Com a ousadia que lhe é peculiar — e que já a levou a ser acusada de inimiga do Estado pela imprensa oficial — Yoani começou a fotografar os homens e mulheres que acompanham a sua rotina à distância, que batem ponto na porta da sua casa e que, muitas vezes, a seguem onde quer que vá. E ainda publicou o resultado do seu novo hobby no blog.

“Minha relação com o cinema sempre foi nas poltronas, na penumbra de uma sala. Até que comecei a viver meu próprio filme, uma espécie de thriller de perseguidores e perseguidos, onde cabe a mim escapar e me esconder (...) Agora, para me defender, comecei a fazer testemunhos desses seres das sombras que, como vampiros, alimentam-se de nossa humana alegria, nos inoculam o temor através da pancada, da ameaça e da chantagem. Indivíduos treinados na coação”, explica a blogueira.

Com um celular em punho, ela registrou a surpresa dos seus algozes ao serem flagrados.

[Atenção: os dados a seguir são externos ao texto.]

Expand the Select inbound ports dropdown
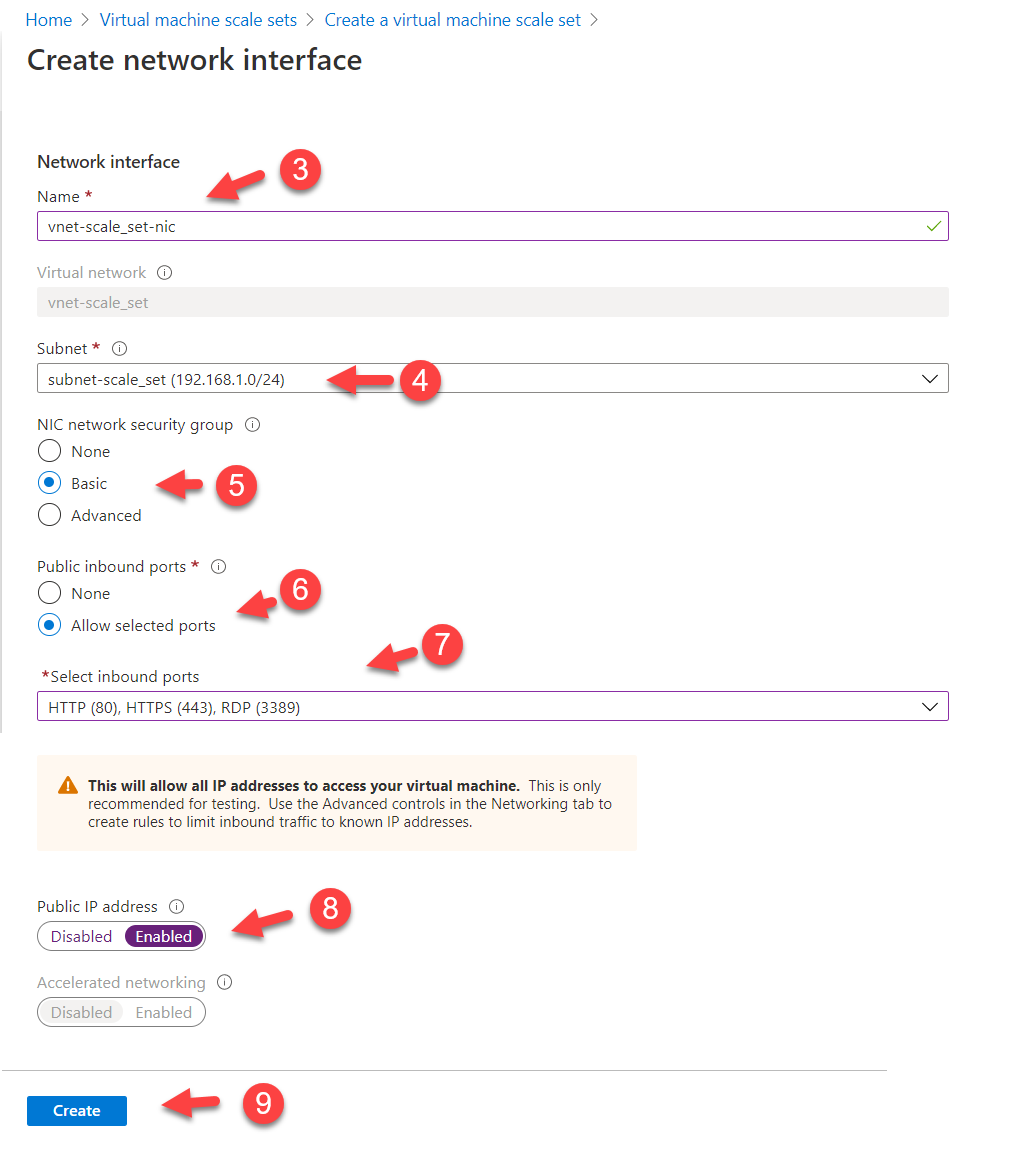1013x1152 pixels. tap(492, 707)
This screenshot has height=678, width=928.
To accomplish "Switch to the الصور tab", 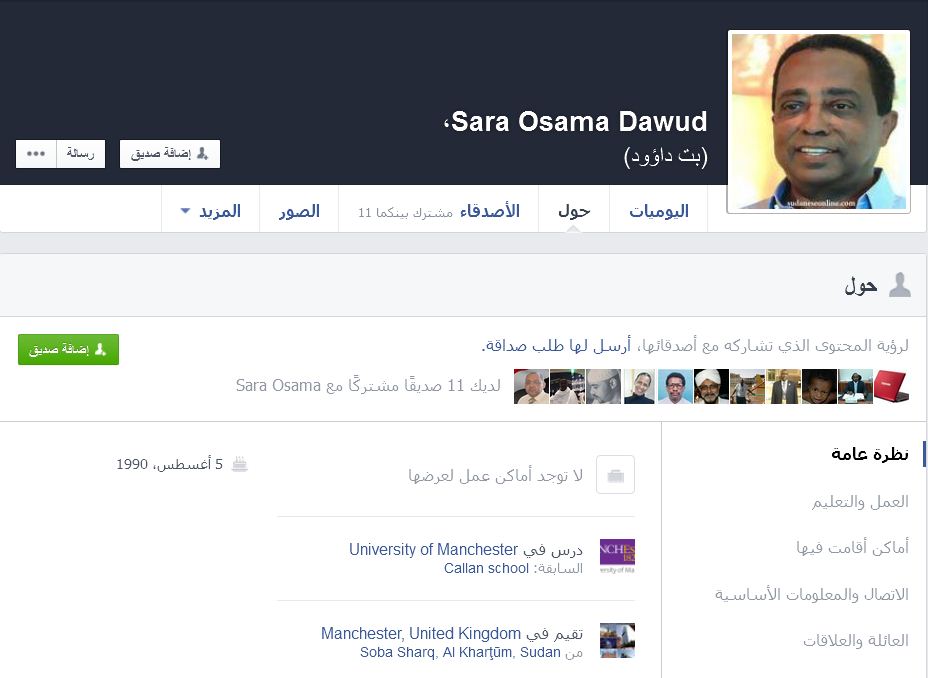I will (x=299, y=211).
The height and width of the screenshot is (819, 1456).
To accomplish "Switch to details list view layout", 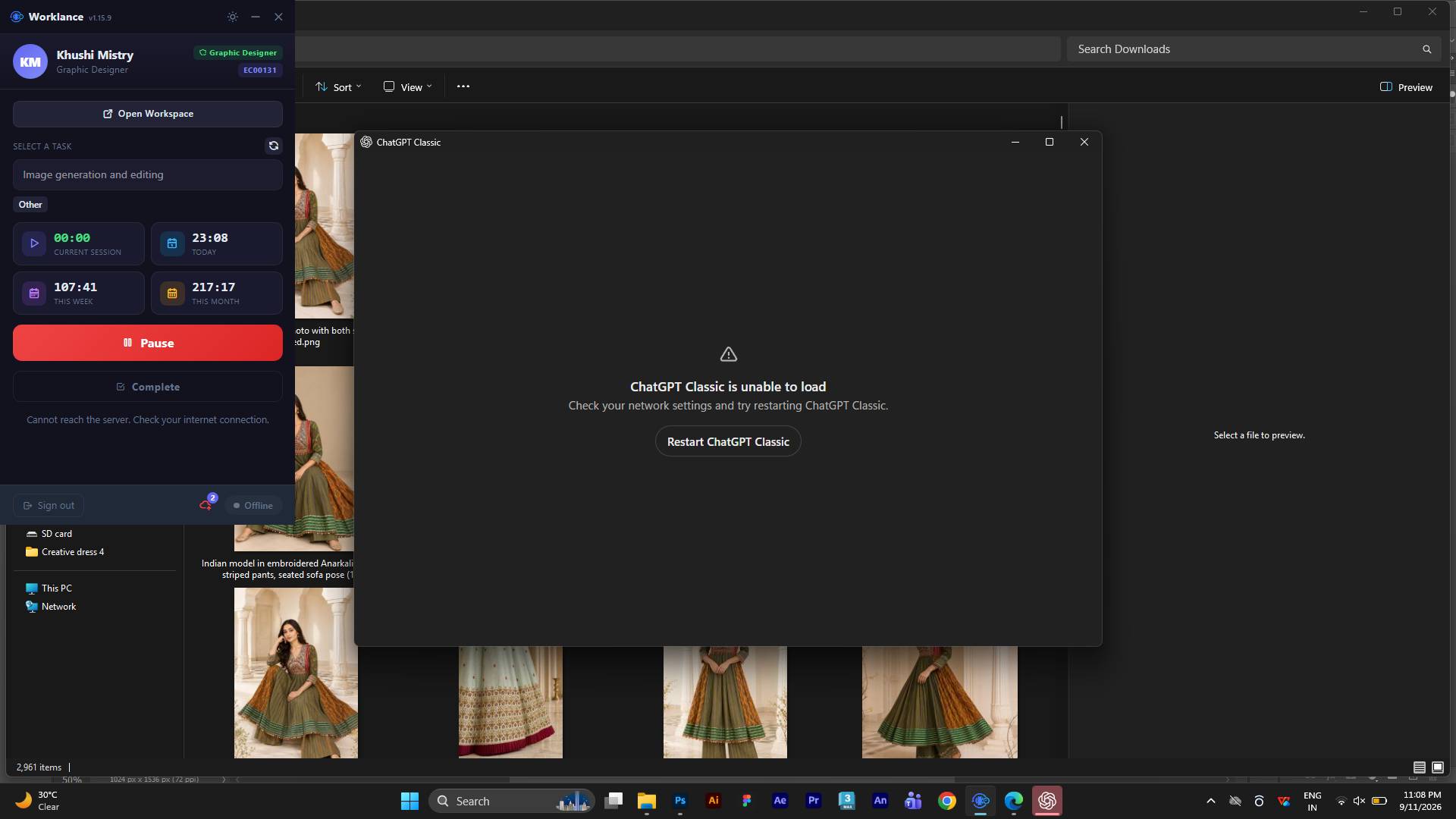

“Acostumados a juntar provas para os processos que todos temos em alguma gaveta, em algum escritório, agora surpreendem-se que nós façamos o inventário dos seus gestos, dos seus olhos, a meticulosa relação dos seus atropelos”, ironiza.

Uma das fotos mostra uma agente do governo tapando o rosto. Em outra, a blogueira capta a total incredulidade do "caçador que virou caça".

— Está louca? — pergunta um deles ao ser fotografado.

Mas Yoani, ao que parece, sabe o que faz. E não tem medo. Mesmo após as agressões sofridas no dia 5.

“Recuperei minha condição de bípede, larguei a muleta”, conta ela, que foi puxada pelos cabelos e chutada pelos agentes do governo que a sequestraram. “Estou de volta.”

Yoani já ganhou vários prêmios internacionais pelo seu trabalho no blog, mas é pouco conhecida em Cuba devido às restrições à internet.